Brief: Restate verbatim the span of lines below between the line with "Open the Add-ons menu" and the line with "You are a computer-use agent. Screen", including those two lines, and only that span.

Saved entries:

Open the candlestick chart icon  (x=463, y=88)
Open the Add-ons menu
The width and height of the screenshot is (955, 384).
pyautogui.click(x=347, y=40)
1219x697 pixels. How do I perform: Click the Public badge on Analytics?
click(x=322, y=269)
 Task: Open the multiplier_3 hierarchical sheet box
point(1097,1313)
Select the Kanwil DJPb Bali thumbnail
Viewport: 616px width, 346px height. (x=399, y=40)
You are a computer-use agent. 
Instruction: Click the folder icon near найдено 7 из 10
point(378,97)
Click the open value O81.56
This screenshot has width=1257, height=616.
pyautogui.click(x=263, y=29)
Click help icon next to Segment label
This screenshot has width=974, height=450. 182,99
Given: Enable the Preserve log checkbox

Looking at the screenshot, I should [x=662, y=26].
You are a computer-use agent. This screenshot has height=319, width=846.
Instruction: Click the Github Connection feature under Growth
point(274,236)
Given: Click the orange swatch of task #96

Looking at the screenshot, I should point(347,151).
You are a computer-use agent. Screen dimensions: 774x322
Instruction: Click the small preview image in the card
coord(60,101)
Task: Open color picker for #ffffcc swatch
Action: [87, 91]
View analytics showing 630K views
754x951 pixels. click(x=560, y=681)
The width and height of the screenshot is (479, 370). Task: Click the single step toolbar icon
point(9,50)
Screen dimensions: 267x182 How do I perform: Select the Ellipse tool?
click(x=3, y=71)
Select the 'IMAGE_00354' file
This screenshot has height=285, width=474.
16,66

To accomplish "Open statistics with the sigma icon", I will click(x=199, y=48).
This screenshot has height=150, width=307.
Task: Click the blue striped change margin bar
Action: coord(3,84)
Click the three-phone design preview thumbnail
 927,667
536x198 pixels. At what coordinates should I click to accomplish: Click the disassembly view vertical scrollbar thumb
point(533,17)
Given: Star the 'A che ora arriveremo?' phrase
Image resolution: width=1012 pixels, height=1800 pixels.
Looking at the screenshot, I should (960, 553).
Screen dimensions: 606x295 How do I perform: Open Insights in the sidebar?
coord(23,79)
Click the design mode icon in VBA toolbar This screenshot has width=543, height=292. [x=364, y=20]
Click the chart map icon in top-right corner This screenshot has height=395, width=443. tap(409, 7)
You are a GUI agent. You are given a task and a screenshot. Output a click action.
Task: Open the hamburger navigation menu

Result for this exercise:
Open the Add-ons menu
The width and height of the screenshot is (955, 384).
pyautogui.click(x=347, y=40)
1219x697 pixels. How do I perform: Click the Public badge on Analytics?
click(x=322, y=269)
 Task: Open the multiplier_3 hierarchical sheet box
point(1097,1313)
Select the Kanwil DJPb Bali thumbnail
Viewport: 616px width, 346px height. (x=399, y=40)
You are a computer-use agent. 
Instruction: Click the folder icon near найдено 7 из 10
point(378,97)
Click the open value O81.56
This screenshot has width=1257, height=616.
pyautogui.click(x=263, y=29)
Click help icon next to Segment label
This screenshot has width=974, height=450. 182,99
Given: Enable the Preserve log checkbox

Looking at the screenshot, I should [x=662, y=26].
You are a computer-use agent. This screenshot has height=319, width=846.
Instruction: Click the Github Connection feature under Growth
point(274,236)
Given: Click the orange swatch of task #96

Looking at the screenshot, I should point(347,151).
You are a computer-use agent. Screen dimensions: 774x322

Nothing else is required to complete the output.